A third trap is blank header cells. When the first row has empty cells, or you set col_names = FALSE, readxl auto-names columns ...1, ...2, and so on. Pass an explicit character vector to col_names to give the columns meaningful names instead.

Try it yourself

Try it: Read the quakes sheet from the bundled datasets.xlsx workbook, keeping only the first 10 rows. Save the result to ex_quakes.

RYour turn: read the quakes sheet
# Try it: read 10 rows of the quakes sheet library(readxl) path <- readxl_example("datasets.xlsx") ex_quakes <- # your code here ex_quakes #> Expected: 10 rows

  
Click to reveal solution
RSolution
ex_quakes <- read_xlsx(path, sheet = "quakes", n_max = 10) nrow(ex_quakes) #> [1] 10

  

Explanation: The sheet argument picks the tab by name and n_max caps how many data rows readxl reads. Capping rows is handy for previewing the shape of a large workbook before loading all of it.
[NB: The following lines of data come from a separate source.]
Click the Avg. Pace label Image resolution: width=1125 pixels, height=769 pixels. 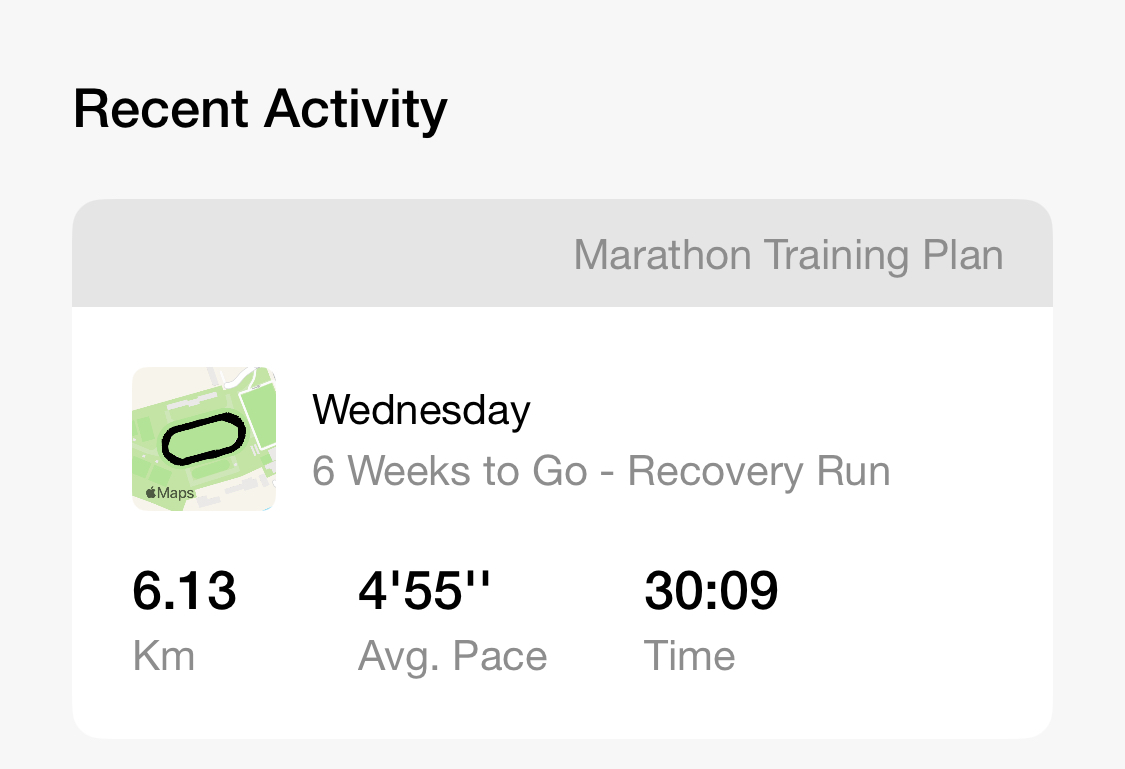(452, 657)
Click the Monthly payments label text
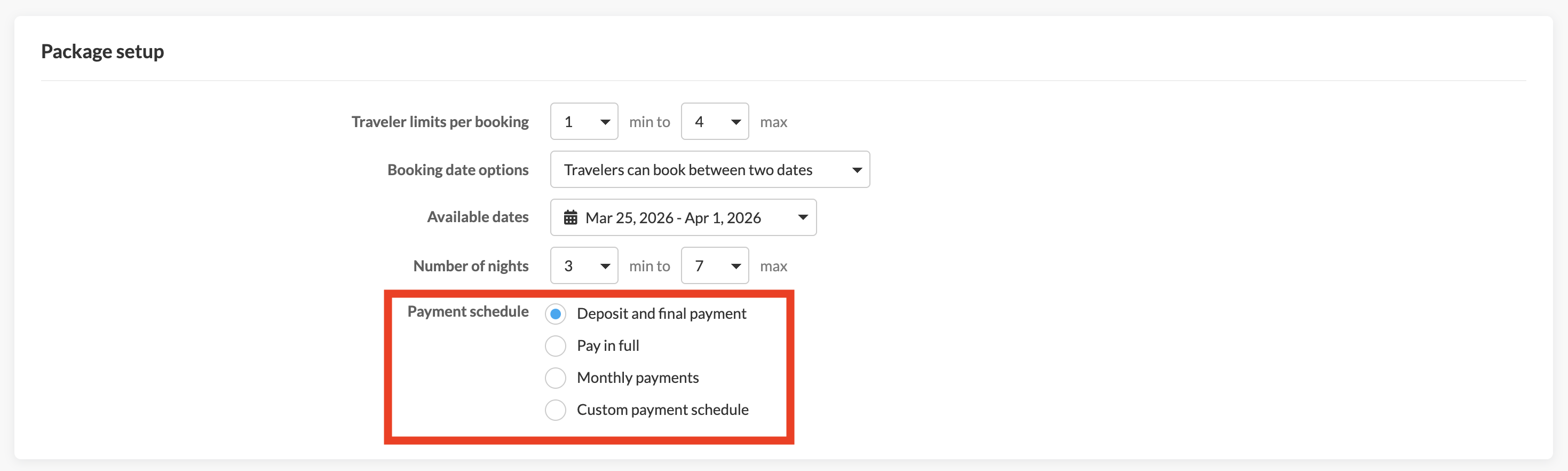The image size is (1568, 471). pyautogui.click(x=637, y=378)
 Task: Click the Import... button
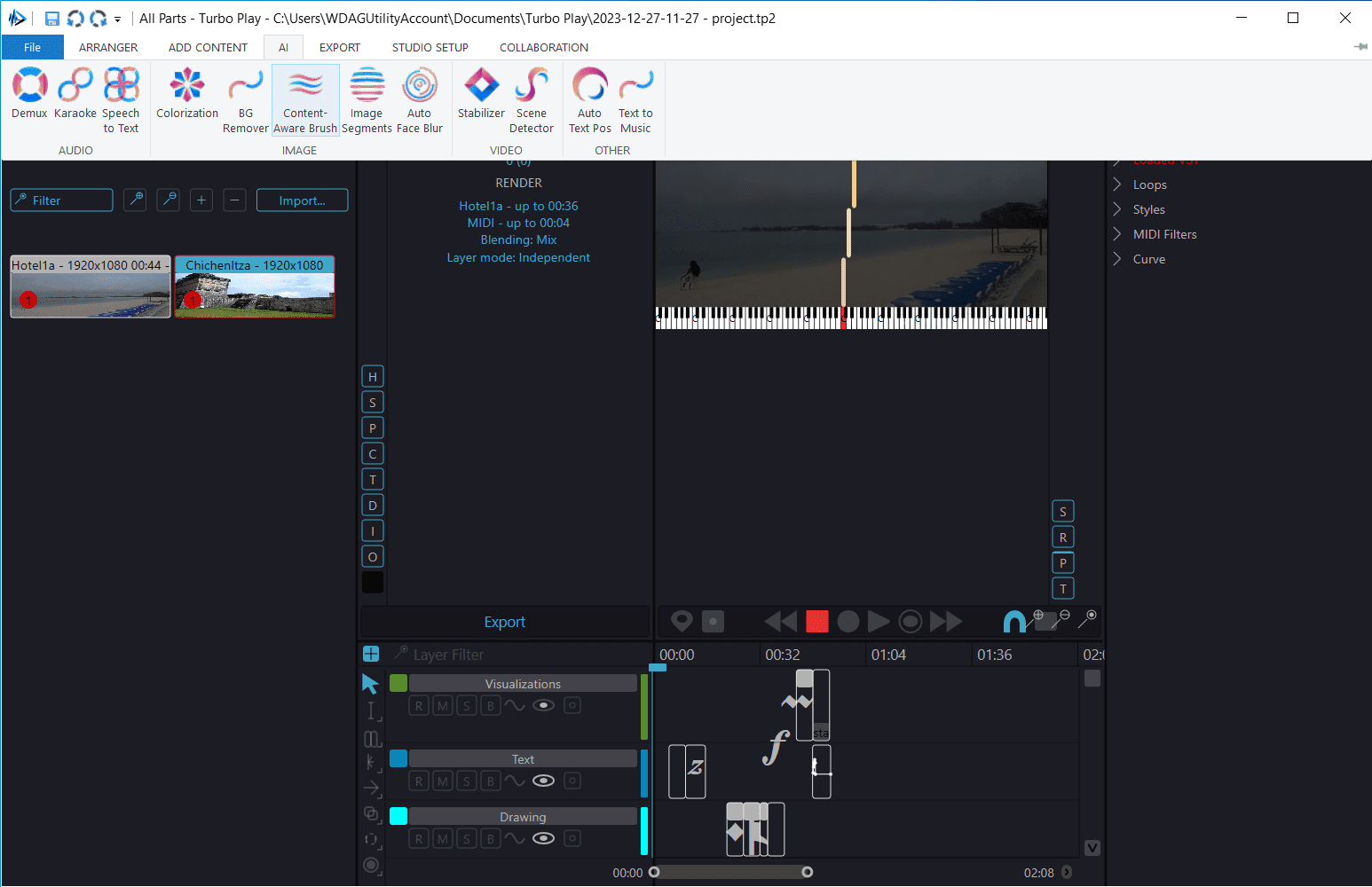[302, 200]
  • read_excel() reads either Excel format and auto-detects which one a file uses.
  • read_xls() reads the legacy binary .xls format from pre-2007 Excel.
  • excel_sheets() lists every sheet name in a workbook before you read.
  • readxl_example() returns file paths to the practice workbooks bundled with readxl.
  • read_csv() from readr reads plain delimited text when the data is not an Excel file.

FAQ

What is the difference between read_xlsx() and read_excel() in R?

read_xlsx() reads only the modern .xlsx format and errors on anything else. read_excel() is a wrapper that inspects the file, then calls read_xlsx() or read_xls() for you. Use read_xlsx() in a pipeline where the input format is fixed and a wrong file should fail loudly. Use read_excel() in interactive work where files arrive in both old and new Excel formats.

How do I read a specific sheet with read_xlsx()?

Pass the sheet argument either a sheet name as a string, like sheet = "Q1", or a position number, like sheet = 2. Run excel_sheets(path) first to see the exact names. With no sheet argument, read_xlsx() reads the first sheet in the workbook.

Why does read_xlsx() fail on my .xls file?

The .xls format is a binary file, while .xlsx is zipped XML. read_xlsx() only understands the zipped XML structure, so it rejects a legacy file rather than misreading it. Call read_xls() for that file, or use read_excel(), which detects the format and dispatches to the correct reader automatically.

How do I read only some rows or columns with read_xlsx()?

Use range to read an exact cell block in A1 notation, such as range = "A1:D50". Use n_max to cap the number of data rows and skip to drop rows above the header. The range argument is the most precise option because it pins both the rows and the columns at once.

Does read_xlsx() need Excel or Java installed?

No. read_xlsx() parses the workbook with a C++ library bundled inside the readxl package. It needs no copy of Microsoft Excel, no Java runtime, and no Perl. That makes it safe to run on servers and in continuous integration jobs where no office software is installed.